* **What to work on**
When a line of the entries contains "toolbar", please list that line.

(Collected data)
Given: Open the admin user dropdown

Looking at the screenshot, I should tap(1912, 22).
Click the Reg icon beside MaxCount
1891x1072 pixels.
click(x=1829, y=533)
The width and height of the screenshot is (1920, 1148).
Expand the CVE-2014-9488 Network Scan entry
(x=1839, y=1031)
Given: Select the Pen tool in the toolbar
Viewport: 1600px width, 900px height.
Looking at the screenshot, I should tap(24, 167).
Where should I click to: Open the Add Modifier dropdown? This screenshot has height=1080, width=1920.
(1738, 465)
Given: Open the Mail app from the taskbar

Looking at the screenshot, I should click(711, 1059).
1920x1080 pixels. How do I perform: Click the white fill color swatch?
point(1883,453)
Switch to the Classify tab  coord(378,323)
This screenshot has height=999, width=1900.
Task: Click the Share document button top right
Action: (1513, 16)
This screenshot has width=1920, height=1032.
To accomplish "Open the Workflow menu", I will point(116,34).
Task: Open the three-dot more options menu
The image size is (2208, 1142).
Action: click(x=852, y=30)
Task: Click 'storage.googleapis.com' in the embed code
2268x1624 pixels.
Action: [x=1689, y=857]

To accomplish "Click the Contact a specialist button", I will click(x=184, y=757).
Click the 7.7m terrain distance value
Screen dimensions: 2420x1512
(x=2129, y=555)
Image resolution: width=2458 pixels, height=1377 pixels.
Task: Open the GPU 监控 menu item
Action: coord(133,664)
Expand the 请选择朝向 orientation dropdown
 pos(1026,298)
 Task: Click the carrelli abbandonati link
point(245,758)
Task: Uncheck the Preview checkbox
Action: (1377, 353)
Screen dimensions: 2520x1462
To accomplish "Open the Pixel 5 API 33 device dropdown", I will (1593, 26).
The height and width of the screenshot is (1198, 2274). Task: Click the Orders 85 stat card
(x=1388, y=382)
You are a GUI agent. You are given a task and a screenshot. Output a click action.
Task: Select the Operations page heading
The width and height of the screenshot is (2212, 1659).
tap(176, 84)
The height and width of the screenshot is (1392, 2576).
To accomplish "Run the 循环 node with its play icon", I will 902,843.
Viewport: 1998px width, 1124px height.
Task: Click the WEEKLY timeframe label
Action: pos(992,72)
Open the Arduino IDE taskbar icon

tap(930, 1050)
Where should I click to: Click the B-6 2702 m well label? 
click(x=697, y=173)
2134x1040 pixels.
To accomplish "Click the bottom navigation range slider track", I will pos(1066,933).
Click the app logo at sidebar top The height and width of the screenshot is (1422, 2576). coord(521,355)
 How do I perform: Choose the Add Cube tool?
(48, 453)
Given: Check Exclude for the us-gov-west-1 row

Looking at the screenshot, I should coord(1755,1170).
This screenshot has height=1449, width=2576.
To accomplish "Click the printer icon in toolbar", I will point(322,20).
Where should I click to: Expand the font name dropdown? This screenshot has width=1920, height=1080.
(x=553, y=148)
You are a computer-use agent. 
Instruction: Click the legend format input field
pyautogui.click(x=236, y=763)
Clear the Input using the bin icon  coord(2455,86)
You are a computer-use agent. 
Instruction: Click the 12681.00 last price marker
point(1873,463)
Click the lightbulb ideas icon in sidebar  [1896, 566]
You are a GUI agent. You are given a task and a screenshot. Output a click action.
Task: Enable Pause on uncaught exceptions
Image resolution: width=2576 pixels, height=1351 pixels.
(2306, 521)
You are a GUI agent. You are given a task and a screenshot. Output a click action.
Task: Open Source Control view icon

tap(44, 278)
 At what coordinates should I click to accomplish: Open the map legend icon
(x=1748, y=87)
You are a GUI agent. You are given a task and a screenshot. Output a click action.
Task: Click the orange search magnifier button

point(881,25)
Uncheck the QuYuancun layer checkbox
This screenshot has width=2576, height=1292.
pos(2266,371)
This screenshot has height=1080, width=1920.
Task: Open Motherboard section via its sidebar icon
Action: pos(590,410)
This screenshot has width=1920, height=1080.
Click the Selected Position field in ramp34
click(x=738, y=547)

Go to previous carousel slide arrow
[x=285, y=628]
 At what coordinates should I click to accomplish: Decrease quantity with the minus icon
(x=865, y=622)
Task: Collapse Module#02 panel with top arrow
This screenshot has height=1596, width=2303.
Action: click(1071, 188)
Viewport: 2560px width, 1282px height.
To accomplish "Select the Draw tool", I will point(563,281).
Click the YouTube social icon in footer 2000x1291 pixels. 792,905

* **Exercise output**
Given: Select the Pen tool in the toolbar
To accomplish "Click the printer icon in toolbar", I will point(322,20).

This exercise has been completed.